Lo enciendo y veo una notificación. Se trata del mismo usuario, todos los días lo mismo, ya me estaba impacientando. Mas me habían sugerido, que no ordenado, atender a los lectores, escucharlos y dialogar con ellos, generar ese lazo que hace que lo publicado tenga sentido. Les digo que él sólo me ataca. Me dice que no entiende lo que escribo, que fulana o mengana son mejores y que debería aprenderles lo mínimo. Es cruel y parece que me odia. Tan fácil que es no leerme, pero insiste y digo que quiere desquiciarme. Me volvieron a sugerir que no me lo tomara personal y que fuera empática. Me reté a escucharlo y a encontrarle sentido a lo que me escribe. No pasó mucho para darme cuenta de que el susodicho tenía la boca repleta de razón. Mi molestia, que ahora reconozco como necedad, es que me dio en donde más me duele. Me señaló las mismas cosas que odio de mí, esas de las que no puedo desprenderme. Ya me había dicho mi amiga “por qué tendrá una ese modo tan feo, pobres de quienes tienen que tolerarnos. Más a ti que a mí, claro”. Pero ese lector no estaba obligado a leerme, mucho menos a convivir conmigo de ninguna forma. Respiré hondo, me armé de aliento y le contesté. “Hasta que se dignó”, fue la respuesta del ocotito. Entrados en el diálogo, me hizo una lista de sus quejas como lector.

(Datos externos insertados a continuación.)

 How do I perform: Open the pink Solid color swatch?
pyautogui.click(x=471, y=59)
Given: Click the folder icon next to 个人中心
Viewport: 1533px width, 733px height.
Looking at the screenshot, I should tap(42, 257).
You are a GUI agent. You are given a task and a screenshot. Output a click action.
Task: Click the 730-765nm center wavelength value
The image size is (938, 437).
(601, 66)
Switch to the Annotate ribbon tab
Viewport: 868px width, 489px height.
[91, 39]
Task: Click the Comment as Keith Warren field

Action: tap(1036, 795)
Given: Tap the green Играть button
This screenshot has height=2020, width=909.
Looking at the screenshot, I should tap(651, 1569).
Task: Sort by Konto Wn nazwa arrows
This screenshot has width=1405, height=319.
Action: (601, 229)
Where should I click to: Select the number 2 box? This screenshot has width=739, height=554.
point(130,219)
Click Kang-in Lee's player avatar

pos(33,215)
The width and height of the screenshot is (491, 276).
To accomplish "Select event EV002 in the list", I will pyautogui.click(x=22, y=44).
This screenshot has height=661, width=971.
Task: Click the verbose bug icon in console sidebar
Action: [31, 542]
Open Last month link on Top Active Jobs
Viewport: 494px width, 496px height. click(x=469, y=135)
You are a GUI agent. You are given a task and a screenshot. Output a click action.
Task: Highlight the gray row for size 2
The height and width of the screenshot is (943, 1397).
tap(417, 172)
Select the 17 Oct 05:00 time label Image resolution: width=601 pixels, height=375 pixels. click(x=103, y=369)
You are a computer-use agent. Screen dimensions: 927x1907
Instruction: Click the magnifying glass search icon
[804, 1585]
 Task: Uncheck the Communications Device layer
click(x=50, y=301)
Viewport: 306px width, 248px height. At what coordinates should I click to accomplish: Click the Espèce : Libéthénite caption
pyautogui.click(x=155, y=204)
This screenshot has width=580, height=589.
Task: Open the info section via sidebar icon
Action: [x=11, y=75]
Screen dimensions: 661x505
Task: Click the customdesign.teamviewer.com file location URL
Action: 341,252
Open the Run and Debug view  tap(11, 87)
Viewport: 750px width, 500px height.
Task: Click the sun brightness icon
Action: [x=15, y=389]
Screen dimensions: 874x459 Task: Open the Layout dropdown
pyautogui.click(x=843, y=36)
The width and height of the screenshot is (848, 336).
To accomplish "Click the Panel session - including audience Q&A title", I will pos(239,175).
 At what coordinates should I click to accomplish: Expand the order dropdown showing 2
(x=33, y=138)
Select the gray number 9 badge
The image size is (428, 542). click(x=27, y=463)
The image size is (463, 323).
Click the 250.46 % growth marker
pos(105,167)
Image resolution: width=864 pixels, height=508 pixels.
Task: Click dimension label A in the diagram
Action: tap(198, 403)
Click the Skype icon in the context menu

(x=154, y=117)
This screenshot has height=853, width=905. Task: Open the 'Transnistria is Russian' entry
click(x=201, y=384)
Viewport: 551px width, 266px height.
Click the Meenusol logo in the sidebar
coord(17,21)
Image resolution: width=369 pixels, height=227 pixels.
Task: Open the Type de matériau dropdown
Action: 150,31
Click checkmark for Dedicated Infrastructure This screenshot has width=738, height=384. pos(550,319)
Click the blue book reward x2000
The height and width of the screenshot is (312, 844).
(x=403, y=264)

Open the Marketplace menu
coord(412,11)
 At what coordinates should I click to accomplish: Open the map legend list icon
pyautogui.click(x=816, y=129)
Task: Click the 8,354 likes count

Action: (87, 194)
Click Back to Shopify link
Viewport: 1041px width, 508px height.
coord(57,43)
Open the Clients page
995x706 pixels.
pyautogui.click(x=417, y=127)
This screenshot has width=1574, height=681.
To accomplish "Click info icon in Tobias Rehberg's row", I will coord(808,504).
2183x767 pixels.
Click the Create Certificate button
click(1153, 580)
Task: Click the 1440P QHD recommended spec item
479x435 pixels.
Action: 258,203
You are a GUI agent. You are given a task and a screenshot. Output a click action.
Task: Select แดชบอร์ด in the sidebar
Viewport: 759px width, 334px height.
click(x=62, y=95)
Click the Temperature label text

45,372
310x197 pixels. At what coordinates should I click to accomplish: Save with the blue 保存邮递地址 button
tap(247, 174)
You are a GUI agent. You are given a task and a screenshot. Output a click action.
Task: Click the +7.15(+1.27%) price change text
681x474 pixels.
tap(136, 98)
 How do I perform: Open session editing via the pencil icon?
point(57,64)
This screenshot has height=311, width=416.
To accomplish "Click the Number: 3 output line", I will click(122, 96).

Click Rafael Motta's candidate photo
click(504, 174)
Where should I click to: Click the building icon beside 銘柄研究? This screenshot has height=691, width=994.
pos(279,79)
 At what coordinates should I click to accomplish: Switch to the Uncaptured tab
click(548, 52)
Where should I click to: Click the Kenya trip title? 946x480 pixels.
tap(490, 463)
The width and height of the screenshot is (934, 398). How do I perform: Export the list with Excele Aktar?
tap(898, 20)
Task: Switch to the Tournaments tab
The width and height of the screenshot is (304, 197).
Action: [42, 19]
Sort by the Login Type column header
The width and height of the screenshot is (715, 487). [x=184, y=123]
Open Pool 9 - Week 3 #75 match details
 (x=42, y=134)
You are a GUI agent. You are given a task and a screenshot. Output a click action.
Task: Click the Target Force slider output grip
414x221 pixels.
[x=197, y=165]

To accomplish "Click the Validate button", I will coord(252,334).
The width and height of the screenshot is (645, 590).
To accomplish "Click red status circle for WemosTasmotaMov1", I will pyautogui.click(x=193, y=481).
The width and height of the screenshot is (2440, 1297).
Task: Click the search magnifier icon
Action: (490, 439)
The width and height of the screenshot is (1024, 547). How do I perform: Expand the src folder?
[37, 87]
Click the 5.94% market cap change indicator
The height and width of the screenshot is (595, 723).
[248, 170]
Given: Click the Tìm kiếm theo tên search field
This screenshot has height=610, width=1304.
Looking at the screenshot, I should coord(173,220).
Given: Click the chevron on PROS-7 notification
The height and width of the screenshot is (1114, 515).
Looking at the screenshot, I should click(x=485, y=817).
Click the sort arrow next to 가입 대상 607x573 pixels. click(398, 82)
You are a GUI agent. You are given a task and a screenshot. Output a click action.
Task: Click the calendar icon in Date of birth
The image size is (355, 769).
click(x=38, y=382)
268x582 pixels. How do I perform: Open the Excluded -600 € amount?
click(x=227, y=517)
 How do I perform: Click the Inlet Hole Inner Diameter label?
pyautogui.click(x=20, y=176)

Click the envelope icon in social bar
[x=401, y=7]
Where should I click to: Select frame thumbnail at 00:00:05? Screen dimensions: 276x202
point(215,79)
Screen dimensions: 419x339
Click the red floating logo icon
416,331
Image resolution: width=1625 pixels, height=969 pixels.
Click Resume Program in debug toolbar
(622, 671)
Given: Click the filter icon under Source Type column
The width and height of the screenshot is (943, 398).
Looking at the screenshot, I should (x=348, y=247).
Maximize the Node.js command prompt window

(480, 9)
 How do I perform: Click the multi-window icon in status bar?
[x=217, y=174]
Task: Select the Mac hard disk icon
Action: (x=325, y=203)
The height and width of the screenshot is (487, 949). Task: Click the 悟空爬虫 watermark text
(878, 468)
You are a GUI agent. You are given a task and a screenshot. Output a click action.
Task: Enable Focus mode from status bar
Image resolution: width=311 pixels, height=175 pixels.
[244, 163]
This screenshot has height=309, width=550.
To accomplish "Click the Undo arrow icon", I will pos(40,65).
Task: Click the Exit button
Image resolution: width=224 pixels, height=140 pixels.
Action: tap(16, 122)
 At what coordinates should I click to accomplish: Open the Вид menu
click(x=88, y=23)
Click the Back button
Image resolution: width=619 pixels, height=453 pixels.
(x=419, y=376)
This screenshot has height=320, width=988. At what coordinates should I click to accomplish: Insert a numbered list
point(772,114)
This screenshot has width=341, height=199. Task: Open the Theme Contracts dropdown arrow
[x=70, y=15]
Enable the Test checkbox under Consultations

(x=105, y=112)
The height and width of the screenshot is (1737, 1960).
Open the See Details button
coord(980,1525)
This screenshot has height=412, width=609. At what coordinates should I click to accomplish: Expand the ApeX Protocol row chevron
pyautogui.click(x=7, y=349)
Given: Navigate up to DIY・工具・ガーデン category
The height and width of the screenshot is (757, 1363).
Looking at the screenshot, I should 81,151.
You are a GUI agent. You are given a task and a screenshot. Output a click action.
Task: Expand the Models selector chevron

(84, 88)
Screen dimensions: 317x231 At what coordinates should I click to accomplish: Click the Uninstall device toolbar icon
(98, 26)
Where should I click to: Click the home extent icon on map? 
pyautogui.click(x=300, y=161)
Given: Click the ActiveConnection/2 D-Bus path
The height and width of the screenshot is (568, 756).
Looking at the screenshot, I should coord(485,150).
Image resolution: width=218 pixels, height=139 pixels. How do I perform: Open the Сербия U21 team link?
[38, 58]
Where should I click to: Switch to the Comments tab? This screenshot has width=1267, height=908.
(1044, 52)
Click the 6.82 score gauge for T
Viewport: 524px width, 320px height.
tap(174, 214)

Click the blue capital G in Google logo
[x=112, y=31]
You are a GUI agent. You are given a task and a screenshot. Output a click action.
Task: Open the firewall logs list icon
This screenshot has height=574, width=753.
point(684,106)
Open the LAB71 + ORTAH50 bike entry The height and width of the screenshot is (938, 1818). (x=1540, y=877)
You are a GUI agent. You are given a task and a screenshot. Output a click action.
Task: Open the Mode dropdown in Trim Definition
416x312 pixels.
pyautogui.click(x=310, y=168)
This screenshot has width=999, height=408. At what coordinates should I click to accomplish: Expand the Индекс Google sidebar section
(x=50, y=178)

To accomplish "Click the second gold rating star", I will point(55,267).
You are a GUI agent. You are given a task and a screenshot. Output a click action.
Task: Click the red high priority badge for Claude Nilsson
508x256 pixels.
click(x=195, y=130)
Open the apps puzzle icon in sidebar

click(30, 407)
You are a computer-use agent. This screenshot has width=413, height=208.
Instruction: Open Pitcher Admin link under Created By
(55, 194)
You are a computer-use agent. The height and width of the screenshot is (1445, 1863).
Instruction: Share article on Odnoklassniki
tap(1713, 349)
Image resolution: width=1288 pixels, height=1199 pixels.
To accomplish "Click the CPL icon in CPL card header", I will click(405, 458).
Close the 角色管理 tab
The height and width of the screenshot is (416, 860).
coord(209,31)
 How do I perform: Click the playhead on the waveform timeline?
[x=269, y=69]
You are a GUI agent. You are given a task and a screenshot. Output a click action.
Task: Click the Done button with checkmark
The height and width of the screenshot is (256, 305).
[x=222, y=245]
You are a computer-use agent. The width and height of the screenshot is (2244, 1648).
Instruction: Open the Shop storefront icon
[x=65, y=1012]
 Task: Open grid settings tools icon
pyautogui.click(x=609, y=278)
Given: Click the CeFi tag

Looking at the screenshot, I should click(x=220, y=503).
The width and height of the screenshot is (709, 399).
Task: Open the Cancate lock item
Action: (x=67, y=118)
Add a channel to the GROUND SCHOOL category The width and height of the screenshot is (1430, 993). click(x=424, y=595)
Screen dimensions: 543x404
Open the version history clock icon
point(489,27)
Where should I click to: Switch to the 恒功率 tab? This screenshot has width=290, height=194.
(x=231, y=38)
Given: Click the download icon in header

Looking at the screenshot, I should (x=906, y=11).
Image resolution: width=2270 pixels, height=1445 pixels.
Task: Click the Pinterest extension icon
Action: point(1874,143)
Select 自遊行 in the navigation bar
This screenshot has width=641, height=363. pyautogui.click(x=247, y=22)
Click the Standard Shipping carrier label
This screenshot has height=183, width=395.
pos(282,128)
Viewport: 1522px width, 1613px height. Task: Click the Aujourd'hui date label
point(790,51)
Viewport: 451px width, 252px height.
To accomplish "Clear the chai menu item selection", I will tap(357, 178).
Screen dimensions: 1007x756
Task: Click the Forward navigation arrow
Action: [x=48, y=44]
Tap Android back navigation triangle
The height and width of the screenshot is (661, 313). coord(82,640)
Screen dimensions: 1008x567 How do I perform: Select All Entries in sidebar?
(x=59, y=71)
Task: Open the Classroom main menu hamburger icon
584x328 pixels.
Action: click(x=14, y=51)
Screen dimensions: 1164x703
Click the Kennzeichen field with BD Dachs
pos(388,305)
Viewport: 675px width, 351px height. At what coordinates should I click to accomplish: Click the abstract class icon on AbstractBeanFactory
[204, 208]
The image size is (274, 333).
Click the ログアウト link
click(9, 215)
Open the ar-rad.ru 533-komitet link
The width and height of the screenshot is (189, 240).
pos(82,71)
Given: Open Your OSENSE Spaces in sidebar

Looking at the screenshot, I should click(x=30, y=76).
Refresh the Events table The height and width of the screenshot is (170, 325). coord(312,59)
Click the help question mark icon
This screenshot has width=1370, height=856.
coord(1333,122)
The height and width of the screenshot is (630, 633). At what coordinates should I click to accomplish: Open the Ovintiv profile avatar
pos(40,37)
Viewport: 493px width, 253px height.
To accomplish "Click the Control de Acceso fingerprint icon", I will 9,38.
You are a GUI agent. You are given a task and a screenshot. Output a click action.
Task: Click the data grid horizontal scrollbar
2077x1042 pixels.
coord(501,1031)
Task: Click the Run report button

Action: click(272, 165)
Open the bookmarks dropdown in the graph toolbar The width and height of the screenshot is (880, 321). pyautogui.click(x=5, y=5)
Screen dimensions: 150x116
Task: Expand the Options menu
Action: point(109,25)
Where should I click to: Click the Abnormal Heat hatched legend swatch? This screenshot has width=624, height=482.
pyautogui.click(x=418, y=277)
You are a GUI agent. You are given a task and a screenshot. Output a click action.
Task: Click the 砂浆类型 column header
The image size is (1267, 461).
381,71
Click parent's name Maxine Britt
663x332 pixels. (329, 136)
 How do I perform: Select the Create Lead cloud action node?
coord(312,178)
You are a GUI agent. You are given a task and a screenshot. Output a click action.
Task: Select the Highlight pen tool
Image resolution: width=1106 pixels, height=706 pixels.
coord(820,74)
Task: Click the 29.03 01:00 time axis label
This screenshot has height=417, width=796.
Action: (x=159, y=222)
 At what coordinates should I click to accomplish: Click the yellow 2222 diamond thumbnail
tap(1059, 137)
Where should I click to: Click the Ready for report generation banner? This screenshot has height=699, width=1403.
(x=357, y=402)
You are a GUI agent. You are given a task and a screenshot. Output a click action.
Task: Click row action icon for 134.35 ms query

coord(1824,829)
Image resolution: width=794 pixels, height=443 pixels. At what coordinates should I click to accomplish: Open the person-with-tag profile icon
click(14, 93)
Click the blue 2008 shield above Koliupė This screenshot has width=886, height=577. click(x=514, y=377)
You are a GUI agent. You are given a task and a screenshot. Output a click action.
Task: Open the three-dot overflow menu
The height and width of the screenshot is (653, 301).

Me dice que mientras todos están hablando sobre un tema importante, yo salgo con una retahíla de sandeces que a nadie le importan, tonterías que nada tienen que ver con el trending topic; que eso lo desquicia. Tiene razón. Asumo que en el fondo soy una cobarde. Empiezo a debrayar y le digo que justo mi idea es mostrar lo incongruente que es el mundo; pero la verdad es que soy ordinaria y ególatra; él lo sabe, y es lo que ambos odiamos de mí. Me tenía impresionada con su análisis, con su profundidad, sin duda un buen lector; me había leído de pe a pa y estaba contrariado con mi mediocridad.
Ya entrados en la claridad de ciertas ideas y asumidos como interesados interlocutores, su tono empezó a cambiar. Más que pronto le tomé cariño. Mira que leer con tanto ahínco, y tomarse el tiempo, no es cosa simple. Mi aprecio fue tal, que lo invité a tomar un café para charlar en directo. Se alegró y acordamos una cita. Llegó el día. Nos encontramos y estrechamos las manos. Hablamos de algunos autores y de historias llevadas al cine. Me confesó que habría querido ser actor o músico de rock, pero las circunstancias de la vida lo habían llevado a ser peluquero de artistas; que ha hecho la imagen de algunos cantantes juveniles, pero que ahora quisiera escribir sobre la autoexplotación. Lo animo y le digo que es un buen tema, que yo podría leerle sus textos, si es que tuviera alguno. Me dice que sí, que tiene varios, pero que no está muy seguro de mostrarlos. “No seas tímido, qué puede pasar”. Quedó de revisar y de enviarme por correo lo más pulido.
Al día siguiente recibo varias cuartillas de su proyecto de novela. Leo con atención, “me gusta”, le escribo, “sólo tendríamos que cuidar el orden sintáctico y definir el centro de la historia, uniformar el tiempo narrativo, apostarle a la economía de las palabras y eliminar los clichés”. Tardó días en dar señales. A la semana me respondió iracundo, que quién me creía para atreverme a señalar su estilo, que era una engreída arrogante, una mediocre resentida. Le respondí al momento, “bien que tenías razón”. Me borró de sus redes y fue como si nunca hubiera aparecido. Me quedé triste. Y yo que en mi próximo encuentro esperaba cambiar el café por cerveza y proponerme como protagonista.